Scientists go rogue vs. Trump’s gag order
President Donald Trump inflamed another section of the population by signing a gag order on government scientists and specific agencies after being in office less than one week. The Environmental Protection Agency; the U.S. Department of Agriculture; the Department of the Interior, including the National Park Service; the Department of Health and Human Services, which includes the Centers for Disease Control and Prevention; and the National Institutes of Health were all named.
Trump ordered removal of all fact-based studies, press releases, social media and blogs related to EPA research that show evidence of carbon emissions intensifying global warming. Everything must now be first reviewed by the Trump administration.
Plans are underway to cut the EPA’s budget by $I billion and cut thousands of staff members. (Daily News, Jan. 26) Trump ordered the EPA to freeze all grants and contracts, which will impact programs that improve air quality, protect drinking water and dispose of hazardous waste and toxins from old industrial sites.

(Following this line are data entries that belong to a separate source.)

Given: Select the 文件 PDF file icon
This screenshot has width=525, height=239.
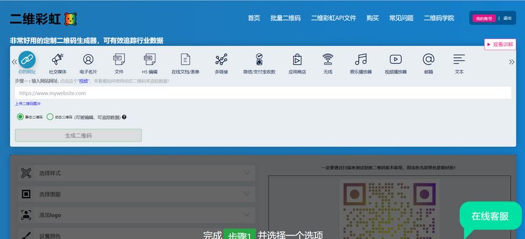Looking at the screenshot, I should (x=119, y=59).
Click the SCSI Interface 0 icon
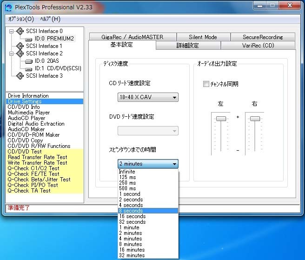Image resolution: width=305 pixels, height=260 pixels. [19, 31]
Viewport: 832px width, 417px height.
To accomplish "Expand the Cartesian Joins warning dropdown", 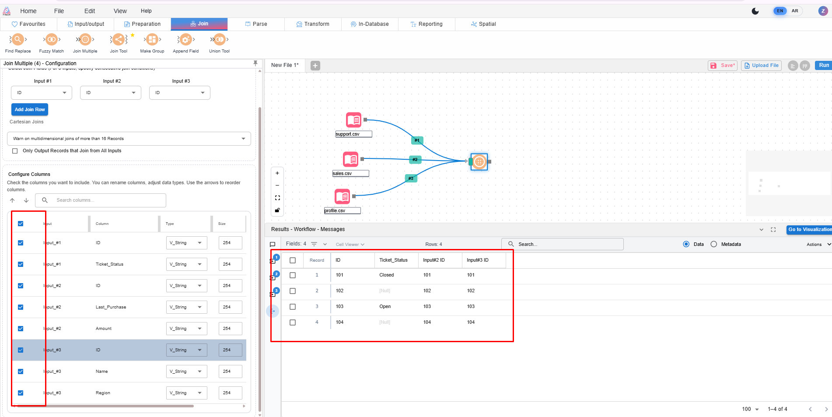I will (129, 139).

The Agricultural Research Service of the USDA provides scientific solutions to instruct farmers on how to best increase food crops and livestock. Their research, funded by the federal government from public taxes, must now go through Trump. His appointee for secretary of agriculture, Sonny Perdue, has used huge federal subsidies to help fertilizer and chemical companies and large agricultural conglomerates that destroy the environment in their quest for profits.
Mobilizing for ‘March for Science’
A storm of resistance to Trump’s gag order on science has prompted a number of independent calls for a national March for Science in Washington. The first website calling for the march collected over 60,000 members overnight. March details are evolving. Twitter sites are growing as plans develop; see #StandUp4Science and #ScienceMarch.
The Union of Concerned Scientists website features an appeal: “Resist this: The Trump Administration’s Control+Alt+Delete Strategy on Climate Change.” The article by senior analyst Erika Spanger-Siegfried, posted Jan. 26, explains that the White House is trying to “control scientists working in federal agencies, alter science-based policies and delete scientific information.”
The UCS says that “scientists, universities, nonprofits” and individuals “have teamed up to download and safeguard federal resources — data, reports, tools, etc.” The organization promotes the March for Science, which “gained hundreds of thousands of followers” within hours of being announced. Also, “federal employees, now restricted on Twitter, have secured ‘rogue’ Twitter handles” and are communicating “with the public, to greater followings than ever.” (tinyurl.com/zzbswyb)
By silencing agency scientists, Trump has unleashed over 80 rogue twitter accounts by anonymous federal employees, such as #ungaggedEPA, #StuffEPAWouldSay and #NotAltWorld.
A posting on #NoAltWorld reads, “Can’t wait for President Trump to call us fake news” and “You can take our official twitter, but you’ll never take our free time!” (Jan. 24)
#RogueNASA stands for “science and climate news and facts. Real news, real facts.” Trump’s tweet posted there read: “As your president, I have no higher duty than to protect the lives of the American people.” In response someone posted, “And you can start by protecting and preserving the planet we call home.” (Jan. 26)
Trump favors business interests over protecting the environment. He wrongly blames China for creating the concept of global warming “to make U.S. manufacturing noncompetitive.” (Nov. 6, 2012, tweet, reposted at #NotAltWorld, Jan. 26) He also tweeted, “Any and all weather events are used by the global warming hoaxsters to justify higher taxes to save our planet! They don’t believe it.” (Jan. 26, 2014)
However, Trump’s ridiculous claims are refuted worldwide. There is a consensus among 97 percent of climate-change scientists that global-warming trends from the last 100 years are caused by humans. In January, data from NASA and the National Oceanic and Atmospheric Administration showed that 2016 was the hottest year in recorded history.
While the White House debunks climate-change science, Cuba is planning to reduce its dependence on fossil fuels by building 59 new solar parks. The goal is to increase renewable energy so it produces 24 percent of the country’s electricity by 2030. This is despite the nearly 60-year U.S. blockade of the socialist island.
A cornerstone of scientific inquiry is communication and collaboration, which has been increasing with globalization. Sharing research data fosters ideas, creativity and facts the world relies on. Censorship and the promotion of policies based on maximizing capitalist profits, while ignoring environmental devastation, lead to fake science. That does a disservice to the world’s peoples and is damaging to the planet itself.